Principle 8 for Being an Inspiring Parent
The eighth video talks about the importance of teaching your children to delay instant gratification and instead to think long.
How to be an inspiring parent, Rule Eight. Here it is. This is the big problem for our kids (for me, my grandchildren): our shortened attention spans. How long can you concentrate for, in an age of Twitter, Snapchat, Instagram, and all the rest of it? And I discovered this years ago, because I often do some broadcasting for the BBC on their morning news programme. It’s called, “Thought for the Day.” And I used to do it for three minutes. Fifteen years ago, they said, “No, you’ve got to keep it, cut it down to two minutes, forty-five seconds, because nobody can concentrate for three minutes anymore.” Now that was fifteen years ago. I think we’d be down to thirty or fifteen seconds nowadays.
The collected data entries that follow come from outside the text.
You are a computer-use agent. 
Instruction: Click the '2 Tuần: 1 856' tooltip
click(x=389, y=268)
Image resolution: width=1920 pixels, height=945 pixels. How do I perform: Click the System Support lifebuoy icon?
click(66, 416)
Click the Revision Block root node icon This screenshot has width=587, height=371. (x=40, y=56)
And that is really, really problematic. But here is the irony. The irony is that the people who created this world, Bill Gates of Microsoft, Sergei Brennan and Larry Page of Google, Jeff Bezos of Amazon.com, Mark Zuckerberg of Facebook, had among the longest attention spans of anyone I’ve ever come across. These are the people who thought long and played long.
If you had been told fifteen years ago that you could change the universe by creating a new search engine, everyone would’ve laughed. If somebody had said to you, “I can transform the world by having a bookshop, or what’s more, a bookshop that you actually can’t go into or see any of the books, and I hold them in your hands,” they would’ve laughed. The truth is, these people saw it longer than anyone else. And they stuck to it relentlessly, with absolute focus, for years and years and years. Now that is one of the things we should be teaching our kids, to see it long.
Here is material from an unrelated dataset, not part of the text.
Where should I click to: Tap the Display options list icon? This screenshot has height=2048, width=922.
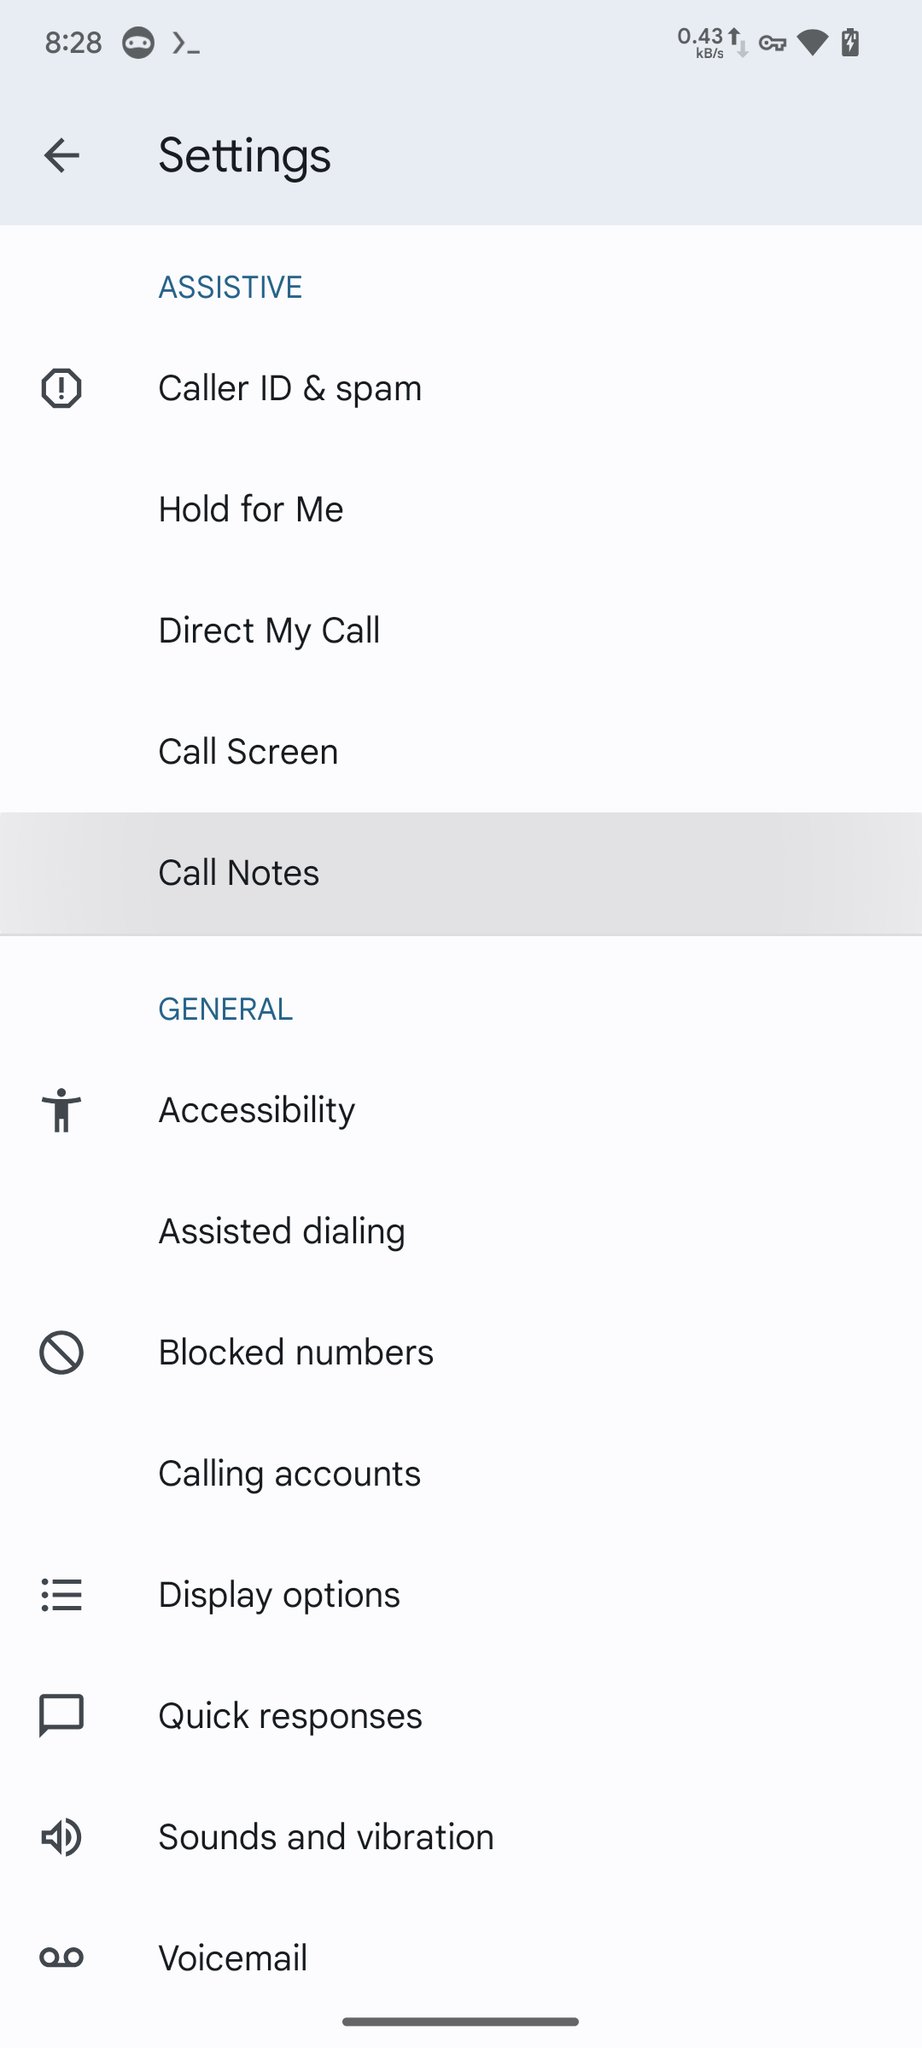61,1595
Freud defines civilisation as ‘the ability to defer the gratification of instinct.’ And it was another Jewish psychologist, well, psychologist rather than psychoanalyst, Walter Mischel, who did the famous thing, it’s called the Marshmallow Test.
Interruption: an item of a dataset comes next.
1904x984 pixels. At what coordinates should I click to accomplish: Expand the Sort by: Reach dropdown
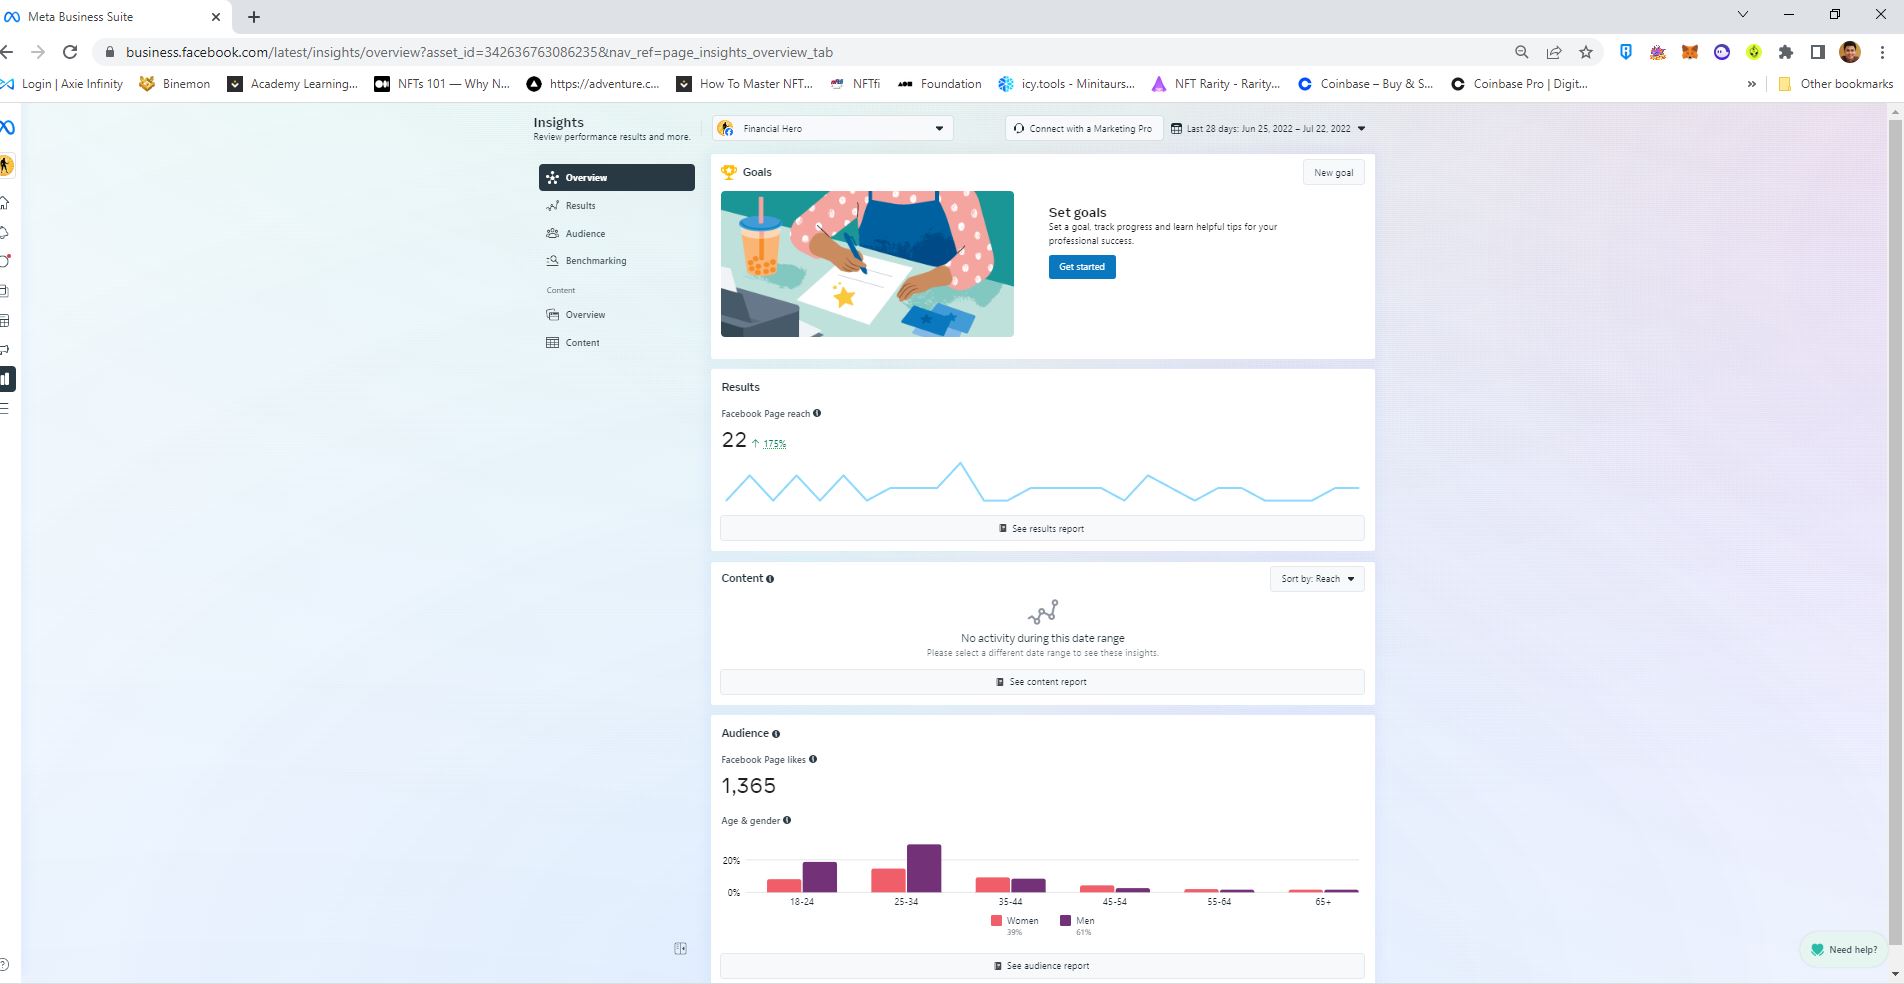(x=1317, y=579)
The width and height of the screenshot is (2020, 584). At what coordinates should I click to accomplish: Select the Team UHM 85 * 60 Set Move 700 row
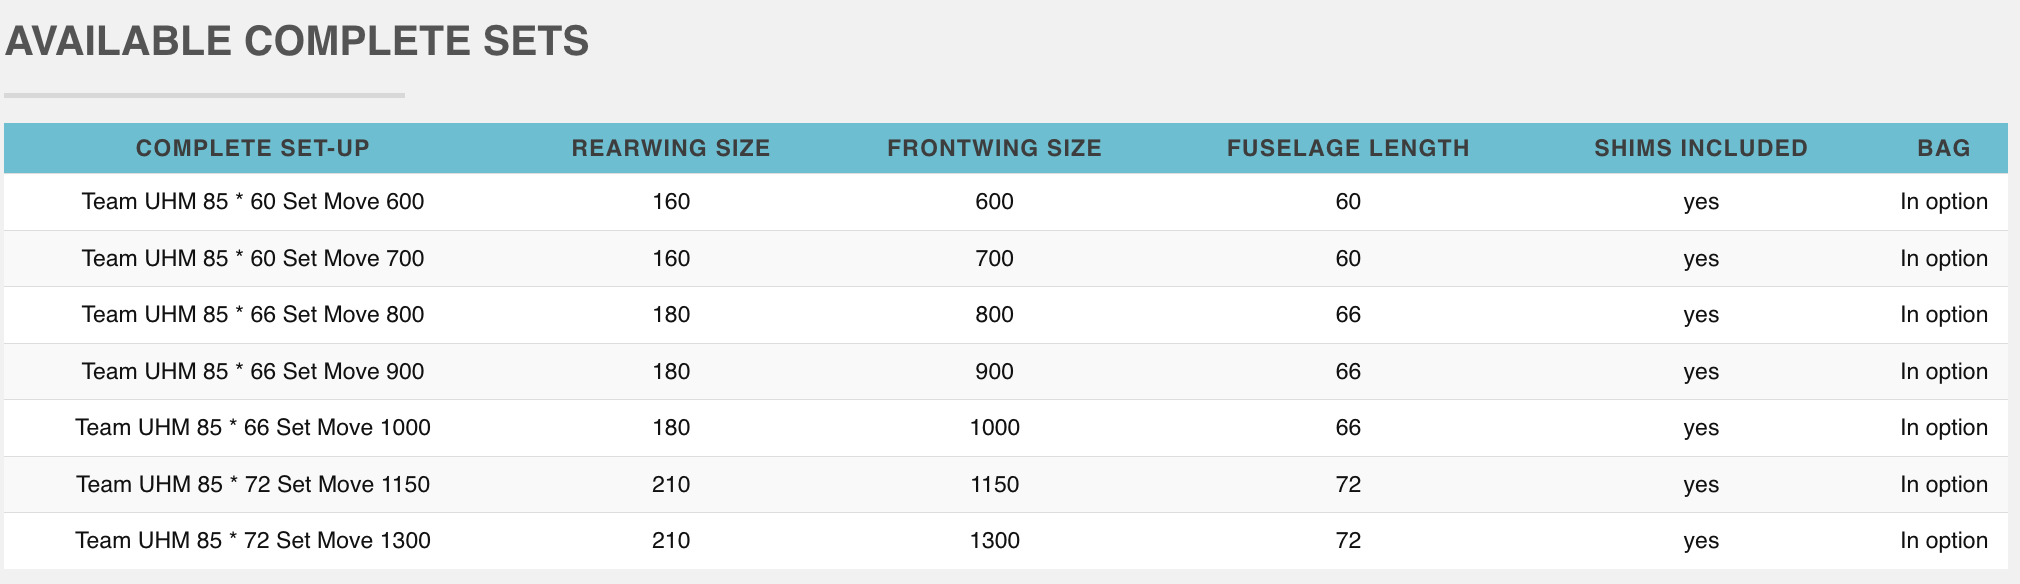click(x=1006, y=259)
You get a four-year-old child. You put them in a room with a table. On the table is one marshmallow. You tell the child that he or she can eat the marshmallow now or wait twenty minutes and they’ll get two marshmallows. It’s a fascinating thing to watch the videos of these kids. Some of them have the willpower, some of them don’t. Some of them really wrestle with themselves. But the incredible thing that nobody expected at the time is that your success of being able to control your appetite for twenty minutes with one marshmallow at the age of four is the most accurate predictor of how you will do in your SATs, how you’ll do at university, how you will do in your marriage, and how you will do in your career. It is the single greatest thing we should teach our kids.
Now, you go and think now about all the 613 mitzvot of Judaism, the laws of milk and meat, and Kashrut, and Taharat Hamishpachah [laws of family purity], and all the rest of it, every single one of those is a training in self-discipline, self-control, the ability to defer the gratification of instinct.
So never have any doubt in your mind that when you teach your kid to keep all these laws, you are teaching them to pass the Marshmallow Test, which will eventually lead them to happiness, success, and all the other blessings of life. So number eight, teach your kids to have self-control and play it long.
This video series, Inspired Parenting, consists of thirteen short videos of Rabbi Sacks discussing some of the ways we can be inspiring parents and really kindle the flame of Torah in our children.
We hope you will learn, as Rabbi Sacks did, from exploring these ideas.